Nunca me cansaré de ver como se sorprenden los niños con “cualquier cosa”.

Lo difícil después es intentar darle sentido al discurso inconexo que se monta en sus pequeñas cabezas  entre la información tamizada que le dan los padres siempre protectores, y la lógica aplastante que tienen sus sencillos argumentos sin maldad.

¿Cómo explicarles que los dinosaurios no existen para que no teman por las noches?.

¿Cómo contarles que son huesos y responderles a la pregunta de si nosotros también seremos huesos?.

¿Cómo explicarles que todos moriremos y que no es el momento de preocuparse de eso?.

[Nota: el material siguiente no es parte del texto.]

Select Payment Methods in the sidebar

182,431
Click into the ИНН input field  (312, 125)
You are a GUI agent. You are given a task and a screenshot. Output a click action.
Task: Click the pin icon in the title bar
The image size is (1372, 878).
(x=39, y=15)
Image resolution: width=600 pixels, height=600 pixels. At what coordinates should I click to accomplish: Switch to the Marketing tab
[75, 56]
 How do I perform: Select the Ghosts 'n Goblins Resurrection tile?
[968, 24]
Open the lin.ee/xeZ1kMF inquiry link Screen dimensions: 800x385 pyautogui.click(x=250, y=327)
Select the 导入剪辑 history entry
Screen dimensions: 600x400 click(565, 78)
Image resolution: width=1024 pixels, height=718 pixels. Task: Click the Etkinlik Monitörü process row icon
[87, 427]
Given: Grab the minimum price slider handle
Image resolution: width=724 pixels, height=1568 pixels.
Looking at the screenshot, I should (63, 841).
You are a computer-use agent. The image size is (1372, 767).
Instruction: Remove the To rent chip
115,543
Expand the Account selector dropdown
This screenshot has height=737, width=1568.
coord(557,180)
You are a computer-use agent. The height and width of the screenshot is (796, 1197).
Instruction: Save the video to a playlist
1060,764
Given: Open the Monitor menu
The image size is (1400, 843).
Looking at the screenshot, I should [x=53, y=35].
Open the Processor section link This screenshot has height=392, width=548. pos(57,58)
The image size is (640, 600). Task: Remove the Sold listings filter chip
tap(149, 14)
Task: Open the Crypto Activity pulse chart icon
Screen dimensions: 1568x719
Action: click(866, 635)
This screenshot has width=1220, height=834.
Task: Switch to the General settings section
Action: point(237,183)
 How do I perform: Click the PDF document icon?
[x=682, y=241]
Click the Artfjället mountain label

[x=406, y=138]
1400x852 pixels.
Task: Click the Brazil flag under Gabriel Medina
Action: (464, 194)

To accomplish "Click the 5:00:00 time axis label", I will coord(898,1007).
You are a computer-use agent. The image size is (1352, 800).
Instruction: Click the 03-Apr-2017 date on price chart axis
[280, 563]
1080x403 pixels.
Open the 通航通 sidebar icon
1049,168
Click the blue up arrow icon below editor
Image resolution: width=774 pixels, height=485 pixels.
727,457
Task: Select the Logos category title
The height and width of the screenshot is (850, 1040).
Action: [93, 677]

¿Porqué mentirles cuando te dicen que nosotros no nos moriremos porque Celia, una niña de su clase previamente preguntona, le ha dicho que su padre le ha dicho que nunca se morirá, porque una vez gano en una carrera una medalla con la que uno nunca se muere?.

–Si “petito” Martí, papa te llevará a una tienda donde venden las medallas de la inmortalidad.

El tren pasa

A los niños no se les escapan los trenes de la vida. Ellos son maquinistas y constructores de puentes, revisores y guionistas de sus historias ferroviarias. Y el adulto, con un poco de suerte y criterio, a su lado añorará lo pasado y velará por alargar su presente. Mi petit Martí siempre dice que quiere ser conductor de trenes y llevar a la yaya Queta de viaje. Cuanto durara la inocencia de sus palabras.